As described above, in the continuous hot-dip galvanizing line, by installing a spray nozzle on the steel plate surface in the bath in the snout in order to prevent the adhesion of large dross in the snout, a large suspended matter on the bath surface is caused. Unplated,
It is possible to obtain a hot-dip metal-plated steel sheet that is free from uneven defects. The effect of the present invention is particularly great in hot-dip Zn plating, hot-dip Al plating, etc., in which there are many suspended matters on the bath surface.

[0014]

[Example] Ultra-low carbon steel was used as a raw material for Zn plating in the continuous hot-dip Zn plating line shown in FIG. 3 using the spray nozzle shown in FIG. Ashes, dross on the surface of the obtained plated steel sheet,
The degree of surface defects such as oxides was investigated. Table 1 shows the plating conditions and the surface defect investigation results. As a comparative example, the case where the spray nozzle shown in FIG. 1 is not used is also shown. It can be seen that the degree of occurrence of surface defects in the hot-dip galvanized steel sheet obtained by the present invention is significantly reduced.

[0015]

[Table 1]

[0016]

INDUSTRIAL APPLICABILITY According to the present invention, in a continuous hot-dip galvanizing line, in order to prevent the adhesion of large dross inside the snout, the spray nozzle installed in the steel plate surface in the snout at a constant depth from the bath surface and at a constant distance from the steel plate. By spraying molten metal or non-oxidizing gas onto the steel sheet surface in the direction opposite to the steel sheet traveling direction, large ash, dross, oxides, etc. on the bath surface are prevented from adhering. Quality and product quality can be significantly improved.

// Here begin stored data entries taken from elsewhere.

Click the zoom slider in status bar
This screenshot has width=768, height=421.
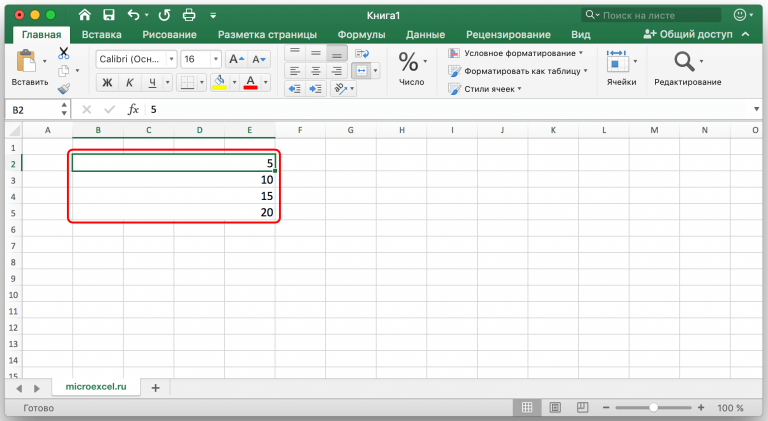653,408
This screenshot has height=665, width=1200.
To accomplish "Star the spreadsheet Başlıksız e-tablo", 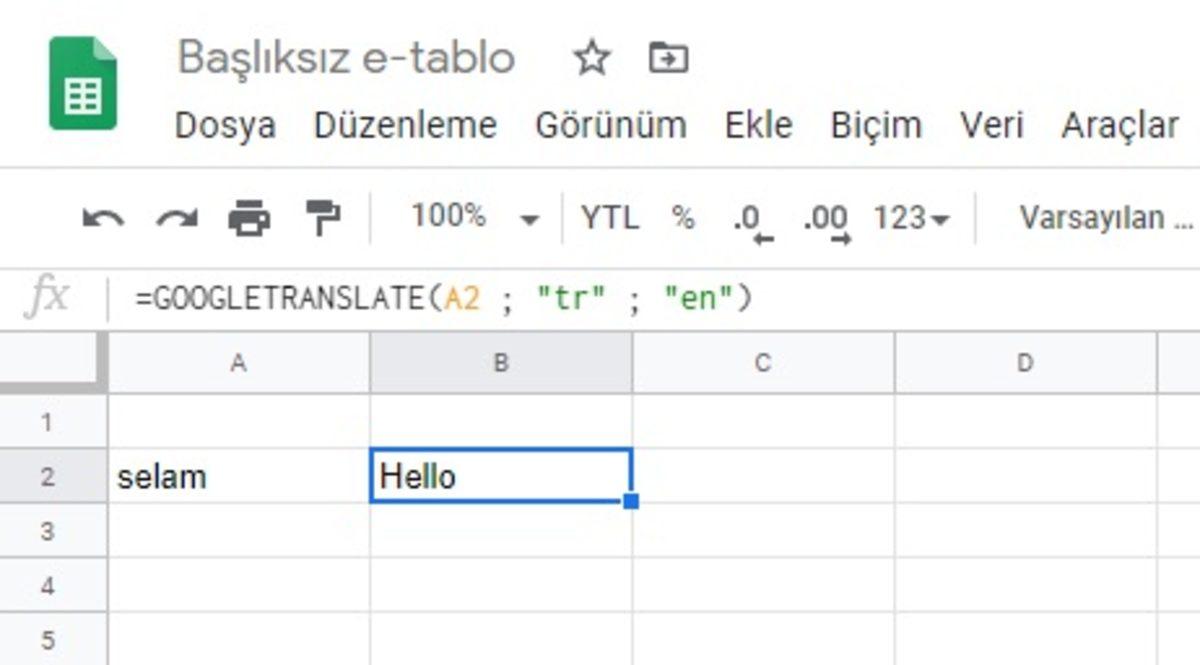I will (x=593, y=57).
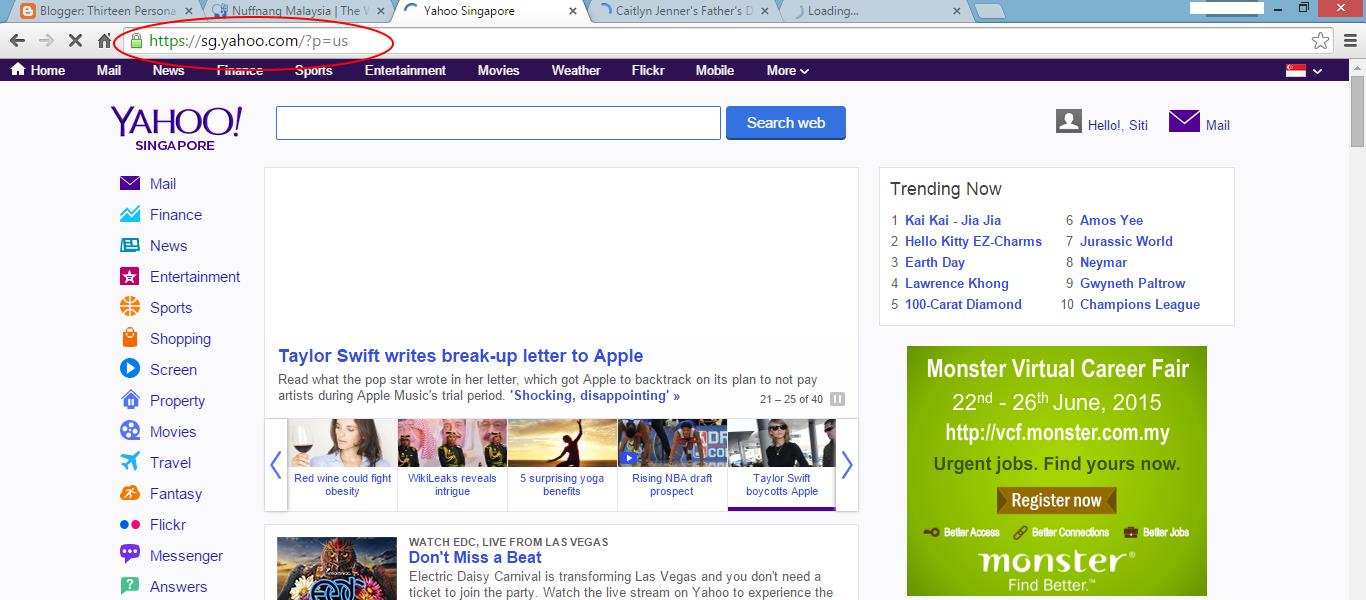This screenshot has width=1366, height=600.
Task: Click the Search web button
Action: point(786,122)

[Brief description of drawings]

FIG. 1 is a sectional view of a snout portion of a Zn bath having a spray nozzle of the present invention.

FIG. 2 is an explanatory view (estimated from a water model experiment) showing a bath flow in a snout when a molten metal and a non-oxidizing gas are sprayed from a bath in the snout to a steel plate surface.

FIG. 3 is an explanatory diagram showing an example of a continuous hot-dip Zn plating line to which the method of the present invention should be applied.

[Explanation of symbols]

 1 steel plate 2 non-oxidizing furnace 3 annealing furnace 4 snout 5 Zn pot 5a Zn bath surface inside snout 5b Zn bath surface outside snout 6 sink roll 7 gas wiper 8 take-up reel 9a spray nozzle 9b spray nozzle

Claims (2)

[Claims] 1. When a steel sheet to be plated annealed in a reducing atmosphere is introduced into a molten metal bath through a snout and plated, a bath in the snout is provided from a spray nozzle provided below the molten metal bath surface in the snout. A method for producing a hot-dip galvanized steel sheet, characterized in that a molten metal or a non-oxidizing gas is sprayed onto the surface of the intermediate steel sheet in a direction opposite to the traveling direction of the steel sheet. 2. A manufacturing apparatus for a molten metal-plated steel sheet in which a steel sheet to be plated annealed in a reducing atmosphere is introduced into a molten metal bath through a snout and plated, and the molten metal bath surface within the snout is 100 to 300 mm below the surface of the molten metal bath, and Gap between steel plates 10-100 mm
At the position, a nozzle for spraying a molten metal or a non-oxidizing gas onto the surface of the steel sheet in the bath in a direction opposite to the traveling direction of the steel sheet is provided.